What are the best settings for the Corsair iCue software when running a Corsair Commander Pro when using the H115i liquid cooler and six Corsair's ML140 mm fans? I am running an Intel i9 7900X not over clocked on stock settings. I just want the balance of quiet. If my system needs more air flow then I would like to have it adaptive. Right now it sounds like a vacuum. What would you guys recommend for the best settings for quiet when not gaming and more air flow/noise when the system is in the need for increased air flow in real time. I have load fans and systems. It's loud and I wish there was something I could do to change it. Thanks!
Attached Images
File Type: jpg Capture1.JPG (119.1 KB, 76 views)
File Type: jpg Capture2.JPG (111.8 KB, 73 views)

Last edited by Morbid_Flo_X; 09-29-2018 at 10:41 PM.
Reply With Quote
  #2  
Old 09-30-2018, 07:45 AM
c-attack c-attack is offline
Registered User
c-attack's PC Specs
 
Join Date: Jun 2014
Posts: 7,483
POST ID # = 974715
c-attack c-attack Reputation: 103
Default

It really is a matter of personal comfort. The H115i fans will affect the coolant temperature (H115i Temp) in iCUE. This represents the baseline or minimum possible CPU temperature, plus then whatever voltage based heat is added by the current Vcore level. There is nothing you can do about the voltage based heat. You only need to keep "taking out the trash" from coolant stream to prevent too much heat build up. The coolant delta or difference between your starting baseline coolant temp and the peak under load is the measuring stick for cooler efficiency. My 5930K overclocked pulls about 215W at full load and I would not expect the 7900X to be more than that at standard settings. My coolant delta was typically +6C for a 100% load with fan speeds capped at 1250-1300 rpm. I consider that loud, but the point where fans become annoying is very individualistic. With ML fans you can probably run 1000 rpm comfortably.

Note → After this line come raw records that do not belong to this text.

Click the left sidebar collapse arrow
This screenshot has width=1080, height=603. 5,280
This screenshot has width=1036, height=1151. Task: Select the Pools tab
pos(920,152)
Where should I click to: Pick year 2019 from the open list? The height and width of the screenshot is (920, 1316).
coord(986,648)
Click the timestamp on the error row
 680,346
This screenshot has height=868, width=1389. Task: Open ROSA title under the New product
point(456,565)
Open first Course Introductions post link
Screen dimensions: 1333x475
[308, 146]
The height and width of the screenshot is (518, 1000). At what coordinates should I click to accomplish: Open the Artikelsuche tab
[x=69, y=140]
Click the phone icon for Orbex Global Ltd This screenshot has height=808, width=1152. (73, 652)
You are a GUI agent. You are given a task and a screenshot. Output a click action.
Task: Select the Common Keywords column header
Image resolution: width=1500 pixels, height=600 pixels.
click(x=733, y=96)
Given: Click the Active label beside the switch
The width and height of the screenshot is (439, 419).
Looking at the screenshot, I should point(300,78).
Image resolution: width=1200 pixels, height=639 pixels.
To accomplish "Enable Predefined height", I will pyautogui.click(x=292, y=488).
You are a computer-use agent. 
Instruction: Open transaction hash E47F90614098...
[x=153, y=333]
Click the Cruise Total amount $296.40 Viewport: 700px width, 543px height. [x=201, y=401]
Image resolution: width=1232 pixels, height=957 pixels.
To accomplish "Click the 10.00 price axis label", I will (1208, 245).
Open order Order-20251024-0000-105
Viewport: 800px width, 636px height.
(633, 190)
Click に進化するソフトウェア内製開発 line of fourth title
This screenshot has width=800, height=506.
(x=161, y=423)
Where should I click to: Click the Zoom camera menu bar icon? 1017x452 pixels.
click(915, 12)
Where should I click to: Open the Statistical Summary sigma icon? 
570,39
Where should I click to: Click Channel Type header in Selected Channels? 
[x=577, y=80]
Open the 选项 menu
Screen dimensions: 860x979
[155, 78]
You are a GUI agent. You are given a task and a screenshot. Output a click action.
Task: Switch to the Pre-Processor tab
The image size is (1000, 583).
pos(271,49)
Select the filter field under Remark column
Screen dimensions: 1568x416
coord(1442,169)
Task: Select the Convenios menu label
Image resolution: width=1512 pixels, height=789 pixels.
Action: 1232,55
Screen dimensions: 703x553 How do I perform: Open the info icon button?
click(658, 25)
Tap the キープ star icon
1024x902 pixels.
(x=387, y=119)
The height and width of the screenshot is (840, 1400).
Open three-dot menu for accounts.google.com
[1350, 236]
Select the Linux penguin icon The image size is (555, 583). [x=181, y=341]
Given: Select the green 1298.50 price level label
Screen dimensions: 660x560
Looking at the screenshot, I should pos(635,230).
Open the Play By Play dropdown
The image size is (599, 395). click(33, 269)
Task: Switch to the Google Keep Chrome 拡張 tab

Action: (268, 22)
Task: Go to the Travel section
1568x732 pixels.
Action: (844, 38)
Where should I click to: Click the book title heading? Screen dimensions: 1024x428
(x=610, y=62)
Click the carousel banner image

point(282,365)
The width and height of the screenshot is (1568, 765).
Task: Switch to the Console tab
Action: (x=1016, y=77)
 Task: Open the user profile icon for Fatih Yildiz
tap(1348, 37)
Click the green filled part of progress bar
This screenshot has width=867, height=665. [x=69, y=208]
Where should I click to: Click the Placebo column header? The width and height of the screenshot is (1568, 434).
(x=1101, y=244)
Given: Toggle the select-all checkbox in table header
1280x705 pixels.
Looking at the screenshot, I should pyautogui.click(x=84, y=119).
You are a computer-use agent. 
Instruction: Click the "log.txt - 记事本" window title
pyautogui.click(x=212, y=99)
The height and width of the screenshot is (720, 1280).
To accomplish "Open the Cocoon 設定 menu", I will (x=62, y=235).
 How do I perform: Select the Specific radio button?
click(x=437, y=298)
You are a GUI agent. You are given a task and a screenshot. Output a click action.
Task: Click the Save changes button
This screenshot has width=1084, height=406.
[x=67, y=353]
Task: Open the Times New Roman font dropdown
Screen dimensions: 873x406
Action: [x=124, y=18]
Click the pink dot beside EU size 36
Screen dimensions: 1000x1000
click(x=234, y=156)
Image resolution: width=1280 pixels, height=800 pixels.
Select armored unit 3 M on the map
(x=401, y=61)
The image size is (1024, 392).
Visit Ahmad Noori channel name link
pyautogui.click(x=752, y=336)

The point is your end CPU temps will not be drastically affected by cutting 200-300 rpm from your fan speeds. If your coolant delta is 6-8C, these speed reductions likely only change CPU temp by 1-2C, a compromise I am sure you can live with. Figure out your tolerance point and keep the fans underneath it. You cannot overheat the CPU with the fans running at any speed. Only a pump stoppage or deliberate sabotage of the fans is going to get you into a high coolant state.

Because a radiator is such a large impediment to airflow, you likely don't need to alter case fan balance too much to supply the H115i (I am assuming top exhaust). What ever amount of air you think the ML fan will move in free air, divide by 2 to approximate the radiator CFM. It's a bit more complicated in reality, but that will do for general understanding. Your front fans at half the speed of the radiator fans will be roughly balanced. Since you have the Commander Pro, you can set case fans to run from coolant temp as well and these can all change together (slowly). There is no need to blast them or make the curve overly dynamic. Neither case ambient temperature nor coolant temperature change be rapidly changed in this way. Slow and steady works well.
Reply With Quote
  #3  
Old 09-30-2018, 11:05 AM
Morbid_Flo_X Morbid_Flo_X is offline
Registered User
Morbid_Flo_X's PC Specs
 
Join Date: Sep 2018
Posts: 6
POST ID # = 974734
Morbid_Flo_X Reputation: 10
Default

Quote:
Originally Posted by c-attack View Post
It really is a matter of personal comfort. The H115i fans will affect the coolant temperature (H115i Temp) in iCUE. This represents the baseline or minimum possible CPU temperature, plus then whatever voltage based heat is added by the current Vcore level. There is nothing you can do about the voltage based heat. You only need to keep "taking out the trash" from coolant stream to prevent too much heat build up. The coolant delta or difference between your starting baseline coolant temp and the peak under load is the measuring stick for cooler efficiency. My 5930K overclocked pulls about 215W at full load and I would not expect the 7900X to be more than that at standard settings. My coolant delta was typically +6C for a 100% load with fan speeds capped at 1250-1300 rpm. I consider that loud, but the point where fans become annoying is very individualistic. With ML fans you can probably run 1000 rpm comfortably.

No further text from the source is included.